Wie lange Menschen leben, soll zu mehr als 50 Prozent von ihren Genen abhängen. Zu diesem Ergebnis ist jetzt eine israelische Studie gekommen, die damit über vorherige Schätzungen hinausgeht, laut denen der erbliche Anteil nur 20 bis 25 Prozent beträgt.
Manche Forscherinnen und Forscher berechneten auch niedrigere Anteile. Für die aktuelle Studie wertete das Team um Ben Shenhar vom Weizmann-Institut in Israel Daten von verschiedenen Zwillingskohorten aus, die zwischen 1870 und 1935 geboren wurden. Todesfälle durch externe Faktoren wie Unfälle oder ansteckende Krankheiten wurden herausgerechnet. Die Forscherinnen und Forscher bezeichnen diese als extrinsische Mortalität und unterscheiden sie von der intrinsischen Mortalität, also den erblichen Faktoren.
Vorherige Studien hätten externe Todesursachen überschätzt beziehungsweise nicht richtig herausgerechnet, argumentierten sie.

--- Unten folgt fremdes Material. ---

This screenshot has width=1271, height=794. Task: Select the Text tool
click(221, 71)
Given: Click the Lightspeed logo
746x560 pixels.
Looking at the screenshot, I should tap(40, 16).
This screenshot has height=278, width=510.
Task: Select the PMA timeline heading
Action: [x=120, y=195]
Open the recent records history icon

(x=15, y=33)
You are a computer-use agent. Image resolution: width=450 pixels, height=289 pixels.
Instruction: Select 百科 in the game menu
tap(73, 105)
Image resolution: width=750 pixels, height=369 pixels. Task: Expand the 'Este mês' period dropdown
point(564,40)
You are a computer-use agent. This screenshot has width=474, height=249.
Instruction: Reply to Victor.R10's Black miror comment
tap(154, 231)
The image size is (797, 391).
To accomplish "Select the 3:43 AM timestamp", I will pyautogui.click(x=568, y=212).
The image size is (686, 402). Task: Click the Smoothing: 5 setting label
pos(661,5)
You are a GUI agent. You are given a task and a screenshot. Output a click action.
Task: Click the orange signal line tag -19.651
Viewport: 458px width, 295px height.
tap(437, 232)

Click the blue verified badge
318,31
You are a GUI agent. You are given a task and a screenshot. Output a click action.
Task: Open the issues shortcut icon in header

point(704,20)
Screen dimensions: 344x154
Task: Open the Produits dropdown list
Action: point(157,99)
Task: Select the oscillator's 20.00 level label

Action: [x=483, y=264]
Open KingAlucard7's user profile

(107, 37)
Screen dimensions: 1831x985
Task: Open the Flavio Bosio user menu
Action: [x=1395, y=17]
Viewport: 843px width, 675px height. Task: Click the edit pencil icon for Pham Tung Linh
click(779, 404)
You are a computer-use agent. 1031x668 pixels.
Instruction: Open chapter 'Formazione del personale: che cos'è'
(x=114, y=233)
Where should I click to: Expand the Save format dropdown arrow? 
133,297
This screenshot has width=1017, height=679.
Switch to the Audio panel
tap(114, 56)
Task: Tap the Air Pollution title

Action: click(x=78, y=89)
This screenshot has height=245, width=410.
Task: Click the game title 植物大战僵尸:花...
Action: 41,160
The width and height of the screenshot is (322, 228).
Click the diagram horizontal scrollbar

Die neue Kalkulation für den Einfluss des Erbguts auf die menschliche Lebensdauer ähnelt Schätzungen für andere Spezies wie etwa Mäusen sowie der Erblichkeit von Persönlichkeitsmerkmalen. „Die berichteten Werte einer Vererblichkeit der Lebensspanne von rund 50 Prozent sind zudem auch mit Ergebnissen aus Tiermodellen vereinbar, etwa aus Mausstudien. Eine Verdopplung gegenüber früheren Schätzungen erscheint daher plausibel“, sagte auch Altersforscherin Chiara Herzog vom King‘s College London, die selbst nicht an der Studie beteiligt war.
Nicht auf Gene hoffen
Stephan Getzmann vom Leibnitz-Institut für Arbeitsforschung an der TU Dortmund empfiehlt allerdings nicht, auf gute Gene zu hoffen. „Ob ich mit 80 noch fit bin, habe ich zu einem großen Teil selbst in der Hand.“ Für die Gesundheit im Alter seien nämlich vor allem die Lebensweise und Umweltfaktoren verantwortlich. Die Autorinnen und Autoren schrieben im Fachjournal „Science“, dass nun jene genetischen Varianten identifiziert werden müssten, die der jeweiligen Lebenserwartung zugrunde liegen. Auf diese Weise könnten nämlich die grundlegenden Mechanismen des menschlichen Alterns besser verstanden werden.